Date of Graduation

2015

Document Type

Dissertation

Degree Type

PhD

College

Eberly College of Arts and Sciences

Department

English

Committee Chair

John Lamb

Committee Co-Chair

Dennis Allen

Committee Member

Michael Germana

Committee Member

Linda Hughes

Committee Member

Lisa Weihman

Abstract

This dissertation argues that popular literature defined how English readers should reconcile a class-based experience of empire with the broadest categories of national identity meant to unify the subjects of the British Empire. Serial genres---periodicals and novels published in numbers---examined new patterns of travel, new approaches to social problems, and the new opportunities empire created for members of the middle class. Spanning the period from roughly 1840 to 1870, each chapter examines a narrative trope used to engage Victorian readers with the concerns of empire, and thus give them an opportunity to imagine the greater world they were given access to by virtue of being part of the most powerful empire on earth. The tropes featured here sometimes overlap, or contradict one another; they change or reassert themselves over time; they remain fluid without seeming to be.
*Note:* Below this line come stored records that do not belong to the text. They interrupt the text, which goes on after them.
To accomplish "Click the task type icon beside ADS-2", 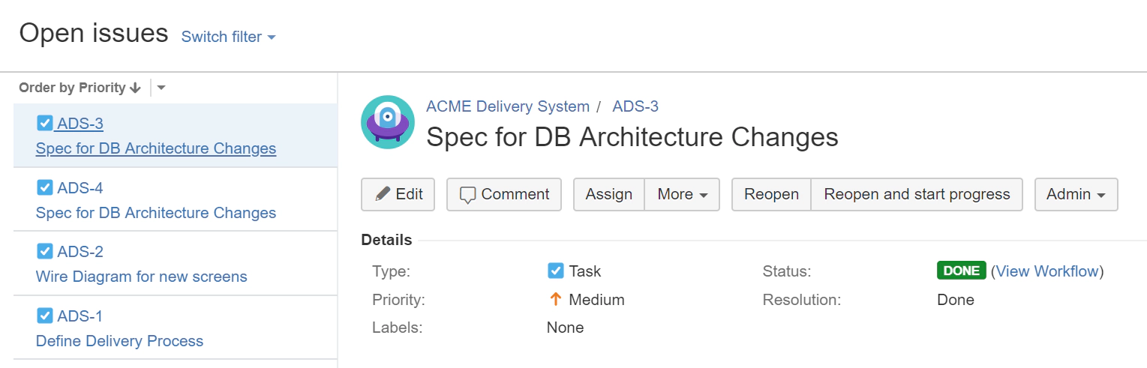I will [45, 251].
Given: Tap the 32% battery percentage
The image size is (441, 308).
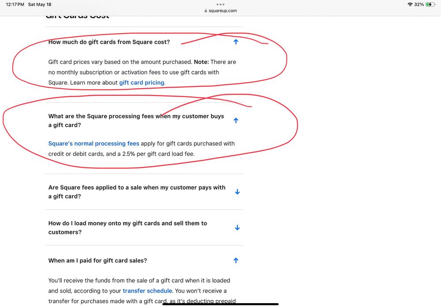Looking at the screenshot, I should click(x=419, y=4).
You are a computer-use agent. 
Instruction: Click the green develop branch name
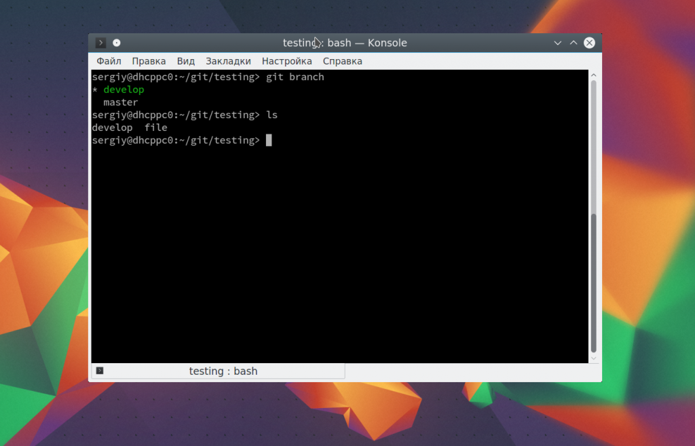(x=124, y=90)
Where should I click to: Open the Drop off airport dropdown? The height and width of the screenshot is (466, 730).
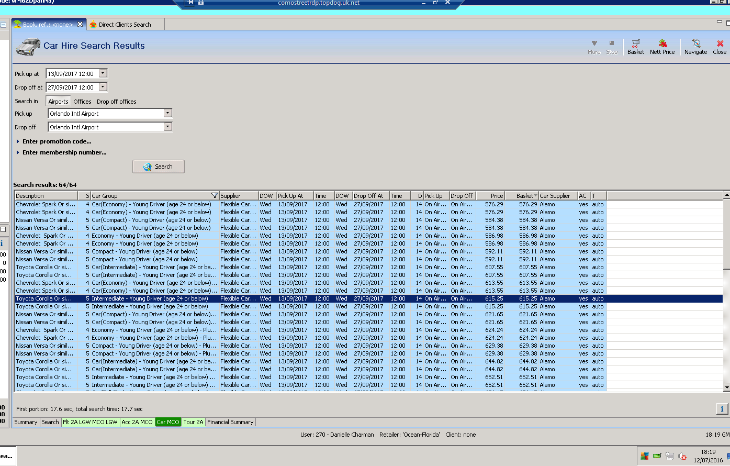[x=167, y=127]
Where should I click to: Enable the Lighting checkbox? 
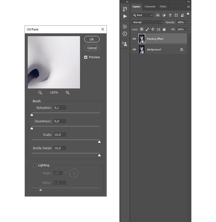pyautogui.click(x=35, y=165)
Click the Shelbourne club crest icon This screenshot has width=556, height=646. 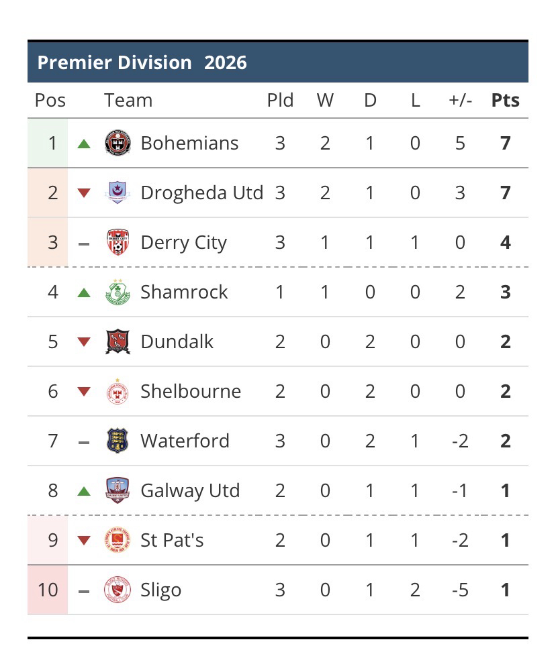click(x=118, y=392)
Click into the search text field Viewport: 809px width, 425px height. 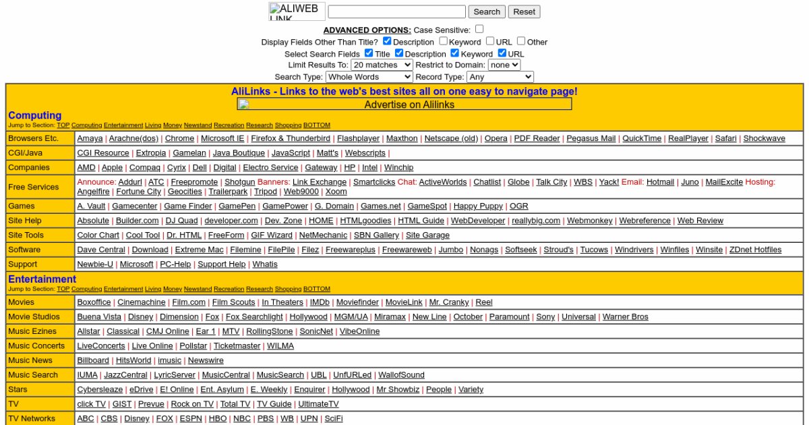pyautogui.click(x=396, y=11)
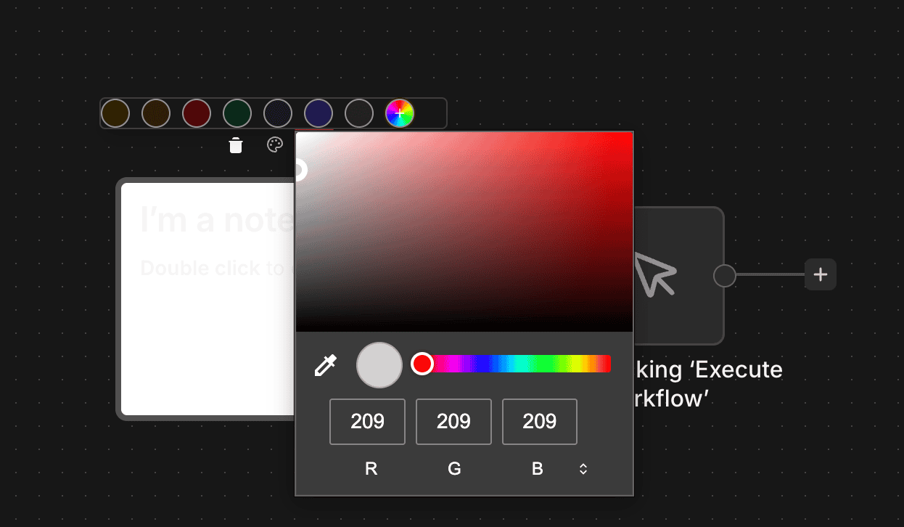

Chapters on the serialized fiction of Charles Dickens and Elizabeth Gaskell, the visual work of Thomas Hood and William Thackeray, and periodicals like All the Year Round and the Japan Punch, demonstrate the extent to which literature for middle-class entertainment became a catalyst for different conceptions of Englishness, and challenge the notion that Empire was defined through one overarching identity category. Despite the insistence found in middle-class reading about the stability of the English character, in practice to be a subject of the British Empire meant one had opportunities to think, and re-think what class-based opportunities existed for them on a global scale.